We’ll use those to roll the big lug away. ”

“That could work!” I say, “What do we do, sit him up on it?”

“No way,” she says. “I say we space a few out in a row and just roll him over so he’s lying on top of them.

After as thorough an examination as we can manage with limited light from our cell phones and trying to make as little noise as possible, we find three relatively large ones and bring them back to where Doug lies. Amy lays them alongside his chest hips, and calves respectively.

“Now, we roll him onto them,” she says with flourish. We both crouch on one side and tentatively reach under body.

“Is it weird I feel like I’m violating him somehow, right now?” I ask, palming a handful of his ass.

“Samesies.” Amy nods.

We half lift half roll his body over and onto the dollies. I’m more than surprised when it actually works.

“Okay,” I tell Amy. “I didn’t mean it before, but I do now. You really are brilliant. Sorry I was sarcastic earlier.”

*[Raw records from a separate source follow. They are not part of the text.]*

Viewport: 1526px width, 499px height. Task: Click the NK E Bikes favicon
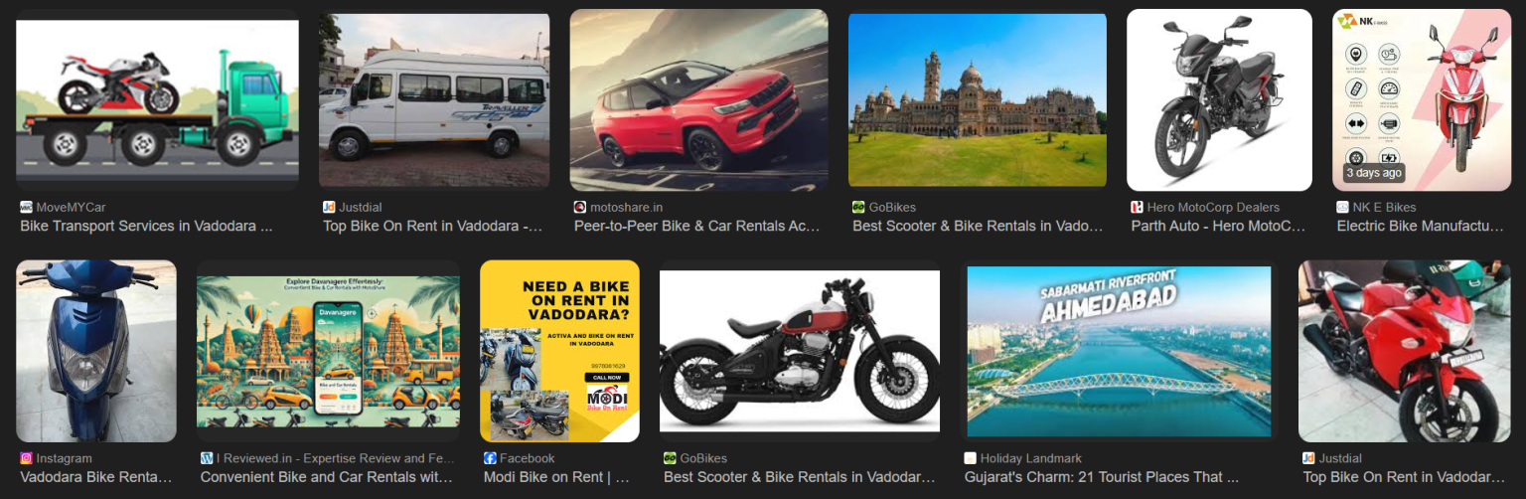click(1343, 207)
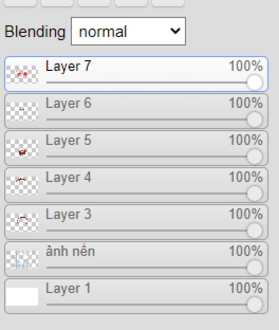Click the Layer 1 opacity slider handle
279x330 pixels.
point(254,304)
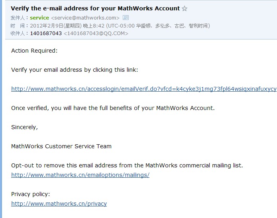This screenshot has width=277, height=218.
Task: Click the 发件人 sender label
Action: pyautogui.click(x=18, y=18)
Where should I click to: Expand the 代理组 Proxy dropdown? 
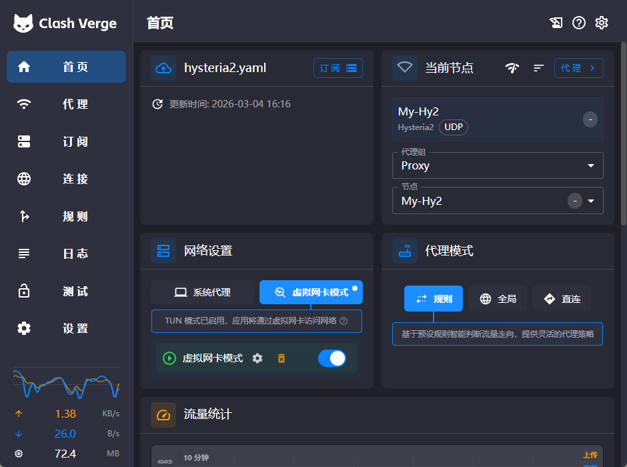click(590, 165)
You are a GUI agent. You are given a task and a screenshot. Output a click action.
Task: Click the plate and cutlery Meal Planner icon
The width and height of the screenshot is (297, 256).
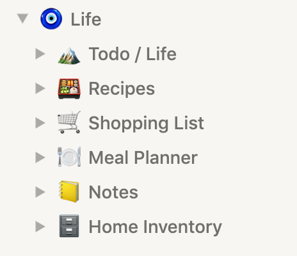[x=69, y=157]
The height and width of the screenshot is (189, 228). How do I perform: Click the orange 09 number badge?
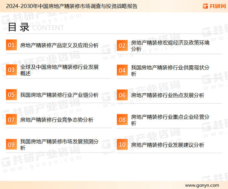click(x=11, y=145)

“That’s okay.” She beams and wipes at the beads of sweat collecting on her forehead. “I’m used to your chronic bitchiness by now, it’s part of your charm.”

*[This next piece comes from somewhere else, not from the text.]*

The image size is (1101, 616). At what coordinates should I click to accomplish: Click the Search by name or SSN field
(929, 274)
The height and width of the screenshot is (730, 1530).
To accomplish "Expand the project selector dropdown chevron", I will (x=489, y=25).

I flip her off. Then realize that kind of proves her point so I follow that up with blowing her a kiss. She catches it in the air and throws it the ground and stomps on it.

I fucking love our friendship.

Sweat is dripping in rivulets down the back of my neck before a few minutes are up.

I wish I’d stopped to put my hair up earlier.

The night may be cool, but despite the addition of wheels, trying to roll two hundred and fifty plus pounds of unwieldy dead weight on three-inch wheels in wet grass is ridiculously hard.

We finally get him moving, with me pushing at one end and Amy pulling at the other - head down, arms straining, feet churning grass. It takes me ten feet to realize I don’t know where we’re going. “Wait,” I say. “Where are we taking him?”

“To your house,” Amy says like it’s obvious.

“What am I going to do with him at my house?” I hiss.

“Well, where else should we put him?” she asks.

“Fine,” I concede. “Except we’re not moving toward my house.” I gesture in the other direction.

She doesn’t stop. “I can’t turn, Elle! If I turn, I drop an arm. And if I drop an arm, I lose my momentum, and if I lose momentum, I lose my sanity. So, unless you want me sobbing on the lawn next to his elbow, just guide me like a human GPS!”

I bite my lip and pivot, trying to steer her backward through the uneven grass, the scent of soil and fertilizer thick in my nose.

We’re both wheezing now, slipping and grunting like a couple of out-of-shape grave robbers.

By the time we reach the gate, my arms are shaking, my back is on fire, and I can feel something wet and thick sliding into my shoe.

We drop his limbs with heavy thuds, both of us collapsing against the fence, panting like we just outran a SWAT team.